Cyclic peptide cyclo-((2-Nal)-Leu-Ser-(2-Nal)-Arg) acetate (Fc2), an experimental prostate cancer drug, significantly outperforms TMZ in 2D and 3D cell culture experiments using three GBM cell lines.
Methods
Cell culture experiments with GBM cell lines U251 (astrocytoma), LN229 (GBM, right frontal parieto-occipital cortex), and T98G (brain) assessed cell viability using an MTS assay. Cell viability was assessed by drug treatment of 3D printed GBM microtumours. Cell migration experiments were also conducted to better understand their response to drug treatment.
Finally, mice treated with Fc2 were sacrificed and drug concentrations within liver, kidney and brain measured by LC-MS/MS.
Resuls
IC50s were calculated for Fc2 168.3 ± 3.2 and for TMZ as 417.3 ± 5.5 µM for U251. For LN229, Fc2 of 199.6 ± 5.5 and for TMZ as 430.2 ± 6.1 µM. And for T98G, Fc2 gave 330.8 ± 33.3, while TMZ showed poor potency even at concentrations as high as 100µM, and the IC50 was greater than 1000 µM.

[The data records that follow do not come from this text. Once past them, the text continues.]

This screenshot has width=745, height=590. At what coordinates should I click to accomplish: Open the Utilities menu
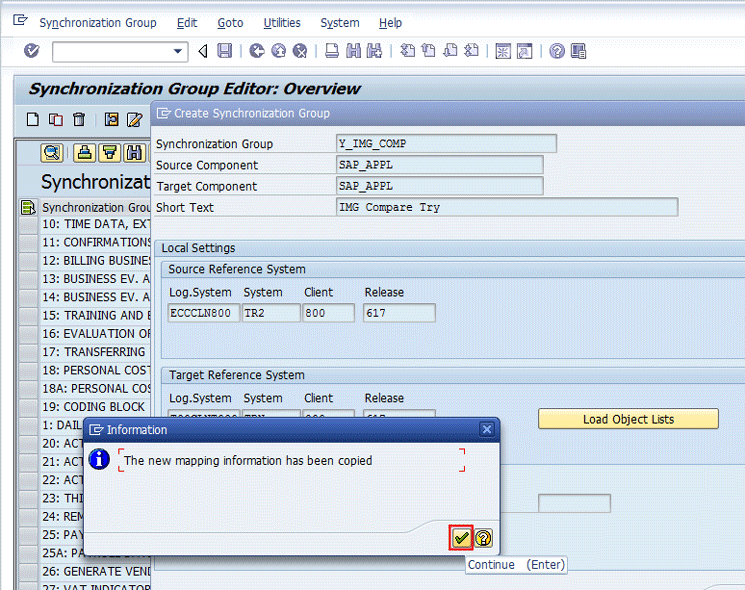(x=281, y=22)
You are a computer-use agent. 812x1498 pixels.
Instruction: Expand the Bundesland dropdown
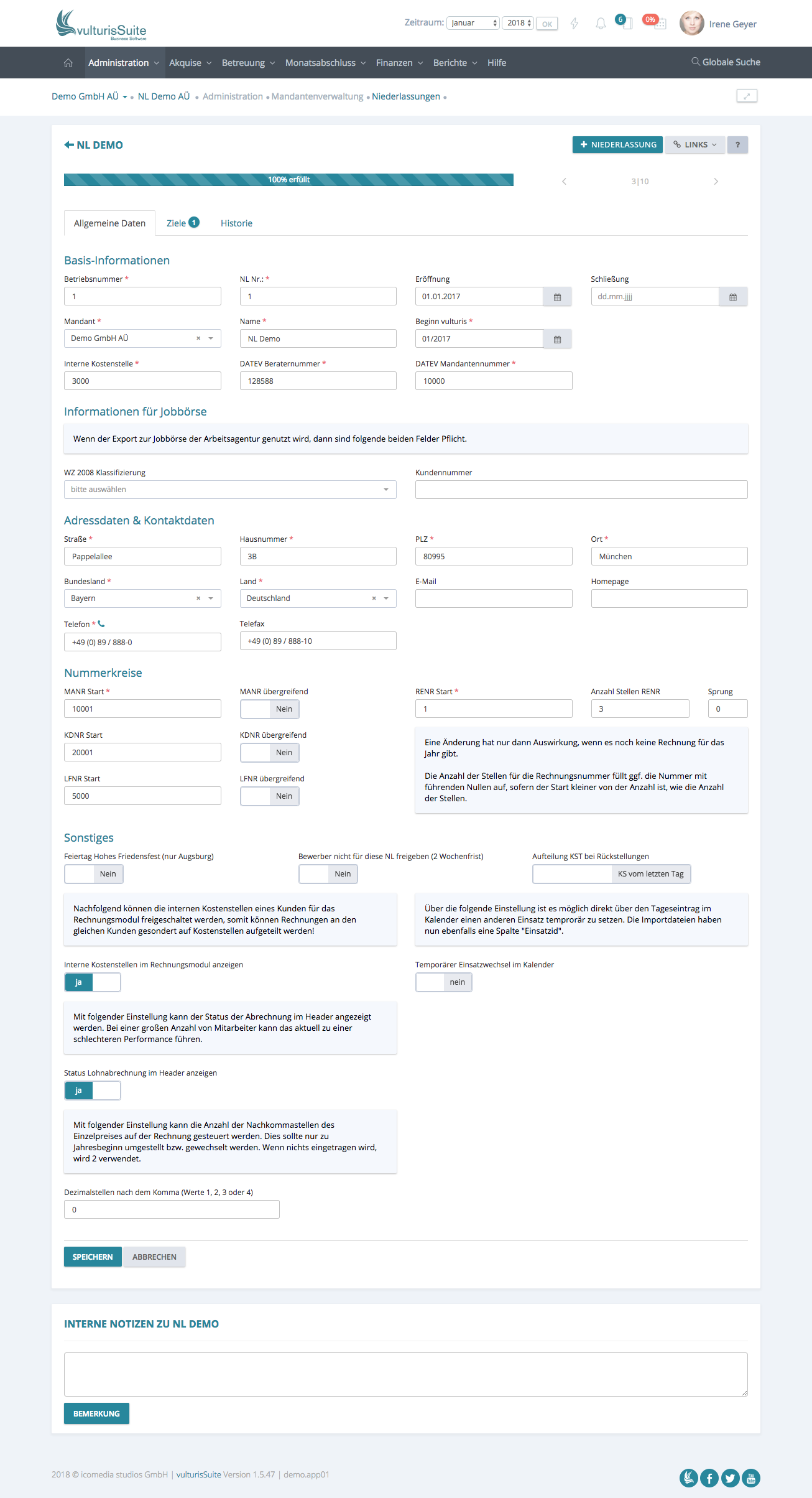tap(211, 598)
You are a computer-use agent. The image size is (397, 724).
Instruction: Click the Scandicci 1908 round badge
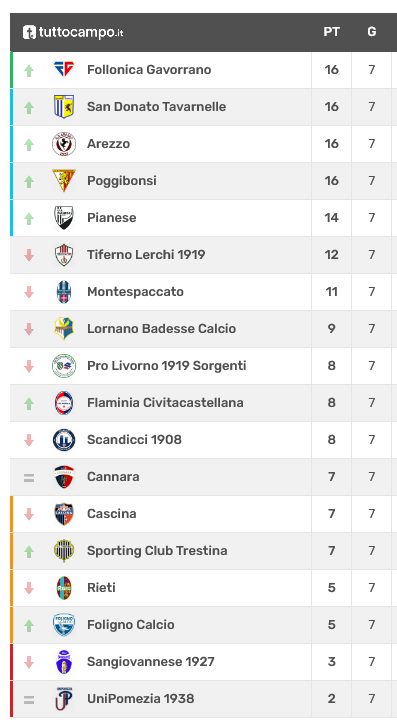tap(64, 440)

For scratch assay experiments, in all three cell lines the wound size remained constant for Fc2, while TMZ and DMSO treated wells had similar rate of wound closure in LN229 and T98G.
For a 40mg/kg dose of Fc2 by IP injection, serum drug concentration averaged 115 ± 66 ng/mL (n = 5). For mouse tissues, 995 ± 46 ng/g in liver (n=3), 322 ± 132 ng/g in kidney (n=5) and 50 ± 14 ng/g in brain (n=4), using tissue wet weight.